Attempts to shed stronger light upon shared human values have gained momentum in recent decades, especially after the failure of racist and nationalist discourses to make human life any better. On the other hand, voices calling for reaching out to the ‘other’ and broadening the common grounds on which the inhabitants of the globe do stand have particularly risen owing to the increasing interchange of interests and services at all levels among people and nations alike. No surprise then to hear louder calls for cherishing “global values” in seminars, research projects, conferences, world leader summits, and the like. Furthermore, no few countries are integrating global values education into their education systems to produce ‘global citizens’ who are able to ‘think globally and act locally’ (1) .

Many scholars, intellectuals, and activists have worked on the clarification of common human values for peoples and nations to capitalize on them so as to make the world a better place. Among those is the Moroccan scholar Abdessalam Yassine who has furnished a full-fledged theory for building an alternative human reality based primarily on the Prophetic Method laid down by Prophet Muhammad, the last messenger from God to humankind. The last Message to humankind; namely, the holy Quran has a basically universal dimension, seeking to make them happy in this world as well as in the hereafter. Addressing His Messenger, God, glorified be He, stresses the aim of his mission: “And We have not sent you, [O Muhammad], except as a mercy to the worlds” (Chapter 21, verse 107, Quran). On another occasion, God, praised be He, pinpoints that the basic purpose for creating the two human genders and the varied ethnicities and cultures is to get to know one another. Addressing all human kind, not only Muslim believers, God, Most Compassionate, explains: “O mankind, indeed We have created you from male and female and made you peoples and tribes that you may know one another” (chapter 49, verse 13, Quran).

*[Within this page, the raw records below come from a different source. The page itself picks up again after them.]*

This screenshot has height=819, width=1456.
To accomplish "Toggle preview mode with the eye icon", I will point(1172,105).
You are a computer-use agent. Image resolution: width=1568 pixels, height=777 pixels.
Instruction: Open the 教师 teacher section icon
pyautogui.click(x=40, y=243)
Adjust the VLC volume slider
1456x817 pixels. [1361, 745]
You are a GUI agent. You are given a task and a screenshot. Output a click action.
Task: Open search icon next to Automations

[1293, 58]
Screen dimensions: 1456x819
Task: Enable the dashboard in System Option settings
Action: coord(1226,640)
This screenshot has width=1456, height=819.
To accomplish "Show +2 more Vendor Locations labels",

Imam Abdessalam Yassine has profoundly and meticulously approached the topic of building upon the common grounds among human beings. He recurrently refers to the shared human fraternity. For Yassine (2009), humanity has a common source. It has been delegated to live on the same planet, breathing the same air, living on the same resources, sharing mutual interests and needs, and looking forward to a brighter tomorrow of fraternity, free of all atrocities and full of communication, sympathy, and coexistence (2) . He maintains that what is actually required of all parties is to amplify the common values between nations and peoples in addition to working together to maintain and improve them as well as manage the differences which surround them. For this reason, Islam came along as a universal message and Quranic discourse is directed to the human being irrespective of their gender, time or place (ibid. 261). Once they realize that the human being is the first most important shared value among all cultures and civilization, and that human beings are largely in tatters in today’s world which is plagued by pain and misery, people need to collaboratively set up a comprehensive humane civilization revolving around what Yassine calls a ‘fraternal community’.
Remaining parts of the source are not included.